19 diciembre 2006

Idomeneo y el miedo

Otra vez volvemos a la ópera. A punto de terminar el año Mozart, la ópera de Berlín vuelve a estrenar el controvertido montaje de su ópera Idomeneo, re di Creta. Tan sólo hace unos meses fue retirada del cartel, en un acto de autocensura, a causa de que el director artístico, Hans Neuenfels, había incluido una escena en la que se veían las cabezas cortadas de Jesús, Buda, Mahoma y Poseidón. No es que en el libreto aparezca todo esto: la acción se desarrolla en Creta, justo después de la guerra de Troya (y a poca historia que sepáis, todos sabréis que tanto Jesús, como Buda y Mahoma son posteriores a dicho acontecimiento; Poseidón pertenece a la mitología griega, por lo que sí vendría a cuento.) La historia nos cuenta cómo Idomeneo, para librarse de una muerte segura, ofrece a los dioses el sacrificio de su propio hijo, cosa de la que se arrepiente de inmediato... Los dioses toman venganza, pero la historia termina bien (lieto fine de la época, ahora happy end).
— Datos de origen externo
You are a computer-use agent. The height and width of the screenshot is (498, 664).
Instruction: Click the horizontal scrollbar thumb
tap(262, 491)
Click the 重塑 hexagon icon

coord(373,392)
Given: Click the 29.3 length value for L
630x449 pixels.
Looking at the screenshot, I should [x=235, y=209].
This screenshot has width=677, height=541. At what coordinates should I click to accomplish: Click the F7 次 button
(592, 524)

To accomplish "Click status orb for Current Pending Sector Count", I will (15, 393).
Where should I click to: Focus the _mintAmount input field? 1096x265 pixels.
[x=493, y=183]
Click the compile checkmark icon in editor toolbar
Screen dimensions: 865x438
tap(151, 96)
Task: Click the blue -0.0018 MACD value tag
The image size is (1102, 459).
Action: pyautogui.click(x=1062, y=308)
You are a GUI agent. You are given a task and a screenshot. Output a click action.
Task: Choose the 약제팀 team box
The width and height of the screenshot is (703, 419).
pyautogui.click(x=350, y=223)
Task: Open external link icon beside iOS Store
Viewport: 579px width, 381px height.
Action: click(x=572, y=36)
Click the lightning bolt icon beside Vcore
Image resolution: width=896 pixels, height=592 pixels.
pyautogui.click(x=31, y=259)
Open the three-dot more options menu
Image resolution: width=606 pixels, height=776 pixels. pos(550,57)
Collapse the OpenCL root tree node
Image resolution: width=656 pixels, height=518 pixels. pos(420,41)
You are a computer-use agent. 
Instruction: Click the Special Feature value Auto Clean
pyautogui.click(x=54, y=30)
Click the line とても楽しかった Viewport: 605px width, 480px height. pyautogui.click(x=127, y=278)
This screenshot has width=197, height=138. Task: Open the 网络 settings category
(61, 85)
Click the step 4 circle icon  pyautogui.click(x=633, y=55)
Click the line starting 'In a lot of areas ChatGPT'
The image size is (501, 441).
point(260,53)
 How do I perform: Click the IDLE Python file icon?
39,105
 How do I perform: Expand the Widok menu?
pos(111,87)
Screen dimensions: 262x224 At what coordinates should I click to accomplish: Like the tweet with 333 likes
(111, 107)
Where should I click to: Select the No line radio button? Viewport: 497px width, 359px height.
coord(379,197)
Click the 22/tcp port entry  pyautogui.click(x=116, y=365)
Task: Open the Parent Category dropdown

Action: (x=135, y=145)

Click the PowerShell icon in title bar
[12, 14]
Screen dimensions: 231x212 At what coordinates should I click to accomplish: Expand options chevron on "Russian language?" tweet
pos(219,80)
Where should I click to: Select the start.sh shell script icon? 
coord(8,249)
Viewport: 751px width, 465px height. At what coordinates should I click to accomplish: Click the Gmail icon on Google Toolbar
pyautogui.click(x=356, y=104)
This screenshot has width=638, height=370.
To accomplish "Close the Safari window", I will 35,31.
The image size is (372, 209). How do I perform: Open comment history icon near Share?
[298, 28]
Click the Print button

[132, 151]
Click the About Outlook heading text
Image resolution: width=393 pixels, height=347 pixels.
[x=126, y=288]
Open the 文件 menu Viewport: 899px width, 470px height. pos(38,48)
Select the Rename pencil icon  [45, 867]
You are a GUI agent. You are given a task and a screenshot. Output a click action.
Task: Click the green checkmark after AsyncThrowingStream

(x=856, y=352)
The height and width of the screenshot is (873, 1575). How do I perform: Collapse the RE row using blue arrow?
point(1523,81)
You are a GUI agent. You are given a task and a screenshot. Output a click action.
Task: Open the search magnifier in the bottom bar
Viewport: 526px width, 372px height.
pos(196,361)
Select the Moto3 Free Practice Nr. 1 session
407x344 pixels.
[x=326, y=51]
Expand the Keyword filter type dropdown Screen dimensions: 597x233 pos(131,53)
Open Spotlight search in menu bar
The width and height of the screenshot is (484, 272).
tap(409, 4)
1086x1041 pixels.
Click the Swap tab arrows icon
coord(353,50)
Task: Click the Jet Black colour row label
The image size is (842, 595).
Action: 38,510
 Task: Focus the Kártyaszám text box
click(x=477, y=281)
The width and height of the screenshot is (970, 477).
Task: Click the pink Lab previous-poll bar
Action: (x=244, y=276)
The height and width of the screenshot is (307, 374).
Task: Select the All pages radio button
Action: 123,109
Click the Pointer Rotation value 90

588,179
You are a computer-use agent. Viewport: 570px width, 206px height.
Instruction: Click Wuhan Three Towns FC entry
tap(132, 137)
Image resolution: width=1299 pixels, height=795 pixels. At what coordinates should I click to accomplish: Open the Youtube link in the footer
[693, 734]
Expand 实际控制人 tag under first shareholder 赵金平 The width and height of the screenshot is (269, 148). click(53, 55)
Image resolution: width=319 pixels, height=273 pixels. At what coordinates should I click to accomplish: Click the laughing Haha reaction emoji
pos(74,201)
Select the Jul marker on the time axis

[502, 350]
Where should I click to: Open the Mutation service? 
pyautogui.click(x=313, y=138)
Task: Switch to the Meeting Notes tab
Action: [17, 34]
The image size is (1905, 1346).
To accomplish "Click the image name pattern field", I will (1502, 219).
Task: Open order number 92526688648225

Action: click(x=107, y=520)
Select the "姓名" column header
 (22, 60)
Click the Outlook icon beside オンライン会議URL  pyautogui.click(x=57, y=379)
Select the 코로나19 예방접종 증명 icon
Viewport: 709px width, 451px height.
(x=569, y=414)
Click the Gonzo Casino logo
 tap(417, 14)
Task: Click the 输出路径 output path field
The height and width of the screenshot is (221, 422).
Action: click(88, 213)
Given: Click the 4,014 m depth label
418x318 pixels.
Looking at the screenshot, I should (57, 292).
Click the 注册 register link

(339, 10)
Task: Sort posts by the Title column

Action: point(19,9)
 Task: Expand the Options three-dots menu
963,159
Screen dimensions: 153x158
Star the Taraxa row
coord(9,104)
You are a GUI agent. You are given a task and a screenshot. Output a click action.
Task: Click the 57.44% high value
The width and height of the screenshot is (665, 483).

Si escarbamos un poco, veremos que, en realidad, Hans Neuenfels no sólo ha tratado de conseguir popularidad y llamar la atención sobre su versión de esta ópera (como hacen tantos y tantos otros), sino que ha pretendido mostrarnos de un modo elocuente que Idomeneo trata de liberarse de la atadura a la que le someten sus propias creencias, y quiere simbolizarlo con las decapitadas cabezas de Poseidón (dios principal de la cultura micénica) y de las tres figuras históricas principales de las tres principales religiones monoteístas de la historia de la humanidad.
Después de la que se organizó a cuenta de las caricaturas de Mahoma, cualquiera tendría miedo. El miedo es lícito, pero la cobardía nunca ha logrado sacar de los humanos lo mejor de sí mismos, ni en el mundo del arte ni en ninguna otra faceta. Yo sé muy bien que no quiero otro 11-S. Ni tampoco otro 11-M. Me da miedo sólo recordarlos. Pero sé que tampoco quiero que los logros que tanto han costado a mi civilización, y que son lo mejor que tenemos, se desvanezcan por miedo.
El miedo retiró de los escenarios este montaje, y la lucha por la libertad de expresión lo devuelve al lugar del que nunca debió salir. ¿Por qué no permitir al público opinar? El público berlinés será lo suficientemente maduro como para entender la analogía, y sabrá decidir si esta puesta en escena le gusta o no... en el caso de que las autoridades sean lo bastante respetuosas con el arte como para permitir la representación. Los políticos, algunos políticos, prefieren la autocensura al respeto y prefieren dirigir los pensamientos antes que permitir la libertad. Y eso, en mi modesto entender, es una cobardía.
A la derecha tenéis fragmentos de textos que han sido censurados: internet también sufre la censura en muchos lugares. Yo hoy los puedo poner aquí, pero si damos marcha atrás en cosas tan aparentemente poco importantes como esta representación de una ópera de Mozart, quizá lo próximo será que los artistas dejen de crear, y que los oyentes no podamos elegir qué ver ni qué escuchar. Mozart fue muy valiente en muchos de sus planteamientos, se puede percibir en toda su obra: es una de sus grandezas.
Escuchadle sin miedo, y no dejéis que nadie piense por vosotros.

1 comentarios:

Tomás dijo...

Alguien dijo que solo el universo y la estupidez humana no tenían límite. ¡pues eso¡. Parece mentira que en pleno siglo XXI sigan pasando esas cosas. Seguimos estando secuestrados por el miedo.